- PROVIDED RECORDS -
+ + + +
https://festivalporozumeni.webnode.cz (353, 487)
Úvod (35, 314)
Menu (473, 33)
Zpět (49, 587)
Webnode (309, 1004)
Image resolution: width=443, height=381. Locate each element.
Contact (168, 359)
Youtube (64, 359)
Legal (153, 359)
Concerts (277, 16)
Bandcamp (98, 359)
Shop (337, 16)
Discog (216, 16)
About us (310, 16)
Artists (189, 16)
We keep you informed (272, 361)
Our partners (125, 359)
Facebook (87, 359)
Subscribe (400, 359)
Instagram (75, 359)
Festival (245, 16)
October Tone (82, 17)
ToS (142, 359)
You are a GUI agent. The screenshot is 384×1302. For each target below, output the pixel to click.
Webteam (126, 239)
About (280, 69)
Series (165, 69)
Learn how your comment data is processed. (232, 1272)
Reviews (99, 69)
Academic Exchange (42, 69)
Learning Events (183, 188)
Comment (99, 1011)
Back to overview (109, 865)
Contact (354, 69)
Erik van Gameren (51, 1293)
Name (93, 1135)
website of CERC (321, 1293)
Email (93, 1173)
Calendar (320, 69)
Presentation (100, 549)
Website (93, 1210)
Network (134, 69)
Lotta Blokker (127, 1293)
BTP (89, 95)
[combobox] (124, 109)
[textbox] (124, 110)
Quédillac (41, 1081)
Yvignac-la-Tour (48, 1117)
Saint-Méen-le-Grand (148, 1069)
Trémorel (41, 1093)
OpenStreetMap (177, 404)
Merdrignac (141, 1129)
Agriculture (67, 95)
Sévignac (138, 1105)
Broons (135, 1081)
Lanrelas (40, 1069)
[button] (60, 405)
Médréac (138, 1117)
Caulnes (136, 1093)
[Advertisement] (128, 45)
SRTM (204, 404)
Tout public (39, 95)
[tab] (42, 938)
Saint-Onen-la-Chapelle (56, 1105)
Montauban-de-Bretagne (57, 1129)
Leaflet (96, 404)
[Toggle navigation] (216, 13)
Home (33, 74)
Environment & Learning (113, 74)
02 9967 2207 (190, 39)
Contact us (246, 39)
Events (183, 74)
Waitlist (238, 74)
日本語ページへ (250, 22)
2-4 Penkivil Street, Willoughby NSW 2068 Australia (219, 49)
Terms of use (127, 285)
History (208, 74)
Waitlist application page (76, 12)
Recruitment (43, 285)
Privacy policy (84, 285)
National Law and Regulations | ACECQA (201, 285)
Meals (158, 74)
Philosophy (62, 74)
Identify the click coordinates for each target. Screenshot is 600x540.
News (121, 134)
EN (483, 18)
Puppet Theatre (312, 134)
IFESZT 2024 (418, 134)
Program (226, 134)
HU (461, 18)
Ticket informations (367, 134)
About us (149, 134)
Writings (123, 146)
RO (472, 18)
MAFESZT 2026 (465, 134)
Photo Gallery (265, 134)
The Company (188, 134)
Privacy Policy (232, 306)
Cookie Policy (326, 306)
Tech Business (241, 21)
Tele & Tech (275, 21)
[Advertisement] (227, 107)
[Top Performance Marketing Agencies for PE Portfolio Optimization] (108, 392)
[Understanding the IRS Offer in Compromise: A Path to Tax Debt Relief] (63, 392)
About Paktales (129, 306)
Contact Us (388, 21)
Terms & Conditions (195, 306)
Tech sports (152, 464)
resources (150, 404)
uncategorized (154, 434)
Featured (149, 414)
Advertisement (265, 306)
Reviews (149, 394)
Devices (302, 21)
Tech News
+ + + +
- PROBLEM DESCRIPTION -
Write out all the entries above again, switching "Subscribe" to "Sign up" and leaving everything else untouched.

- RESULT OF THE TASK -
https://festivalporozumeni.webnode.cz (353, 487)
Úvod (35, 314)
Menu (473, 33)
Zpět (49, 587)
Webnode (309, 1004)
Image resolution: width=443, height=381. Locate each element.
Contact (168, 359)
Youtube (64, 359)
Legal (153, 359)
Concerts (277, 16)
Bandcamp (98, 359)
Shop (337, 16)
Discog (216, 16)
About us (310, 16)
Artists (189, 16)
We keep you informed (272, 361)
Our partners (125, 359)
Facebook (87, 359)
Sign up (400, 359)
Instagram (75, 359)
Festival (245, 16)
October Tone (82, 17)
ToS (142, 359)
You are a GUI agent. The screenshot is 384×1302. For each target below, output the pixel to click.
Webteam (126, 239)
About (280, 69)
Series (165, 69)
Learn how your comment data is processed. (232, 1272)
Reviews (99, 69)
Academic Exchange (42, 69)
Learning Events (183, 188)
Comment (99, 1011)
Back to overview (109, 865)
Contact (354, 69)
Erik van Gameren (51, 1293)
Name (93, 1135)
website of CERC (321, 1293)
Email (93, 1173)
Calendar (320, 69)
Presentation (100, 549)
Website (93, 1210)
Network (134, 69)
Lotta Blokker (127, 1293)
BTP (89, 95)
[combobox] (124, 109)
[textbox] (124, 110)
Quédillac (41, 1081)
Yvignac-la-Tour (48, 1117)
Saint-Méen-le-Grand (148, 1069)
Trémorel (41, 1093)
OpenStreetMap (177, 404)
Merdrignac (141, 1129)
Agriculture (67, 95)
Sévignac (138, 1105)
Broons (135, 1081)
Lanrelas (40, 1069)
[button] (60, 405)
Médréac (138, 1117)
Caulnes (136, 1093)
[Advertisement] (128, 45)
SRTM (204, 404)
Tout public (39, 95)
[tab] (42, 938)
Saint-Onen-la-Chapelle (56, 1105)
Montauban-de-Bretagne (57, 1129)
Leaflet (96, 404)
[Toggle navigation] (216, 13)
Home (33, 74)
Environment & Learning (113, 74)
02 9967 2207 (190, 39)
Contact us (246, 39)
Events (183, 74)
Waitlist (238, 74)
日本語ページへ (250, 22)
2-4 Penkivil Street, Willoughby NSW 2068 Australia (219, 49)
Terms of use (127, 285)
History (208, 74)
Waitlist application page (76, 12)
Recruitment (43, 285)
Privacy policy (84, 285)
National Law and Regulations | ACECQA (201, 285)
Meals (158, 74)
Philosophy (62, 74)
Identify the click coordinates for each target. Screenshot is 600x540.
News (121, 134)
EN (483, 18)
Puppet Theatre (312, 134)
IFESZT 2024 (418, 134)
Program (226, 134)
HU (461, 18)
Ticket informations (367, 134)
About us (149, 134)
Writings (123, 146)
RO (472, 18)
MAFESZT 2026 (465, 134)
Photo Gallery (265, 134)
The Company (188, 134)
Privacy Policy (232, 306)
Cookie Policy (326, 306)
Tech Business (241, 21)
Tele & Tech (275, 21)
[Advertisement] (227, 107)
[Top Performance Marketing Agencies for PE Portfolio Optimization] (108, 392)
[Understanding the IRS Offer in Compromise: A Path to Tax Debt Relief] (63, 392)
About Paktales (129, 306)
Contact Us (388, 21)
Terms & Conditions (195, 306)
Tech sports (152, 464)
resources (150, 404)
uncategorized (154, 434)
Featured (149, 414)
Advertisement (265, 306)
Reviews (149, 394)
Devices (302, 21)
Tech News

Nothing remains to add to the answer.